VoiceActivityProjection

Voice Activity Projection is a Self-supervised objective for Turn-taking Events. This is an extended version which trains a stereo model (mono is still possible) that does not require any VAD information as input BUT do require separate channels for both speakers. Overbleed between the channels is fine as long as you have access to the VAD information (used as label during training). The stereo model greatly simplifies inference where the only input is a stereo waveform. The model is trained on a multitask loss defined by the original VAP-objective and a VAD-objective (predict the current voice activity over each frame for the two separate channels).

Installation

Create conda env: conda create -n vap python=3.10
- source env: conda source vap
- Working with python 3.10 but I don't think it matters too much...

#### [Dataset extract]
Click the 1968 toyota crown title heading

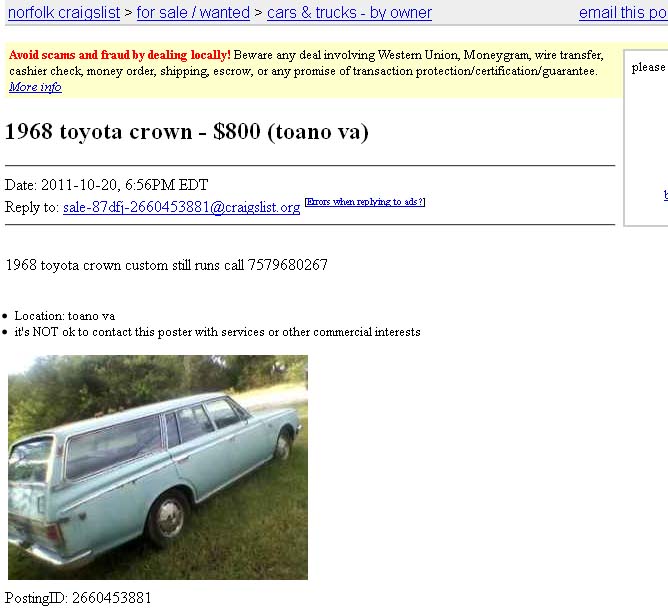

#### [Given exercise]
According to the Voice Activity Projection page, what is the only input the stereo model needs at inference? The listing is separate material, apart from the Voice Activity Projection page.

#### [Exercise solution]
A stereo waveform.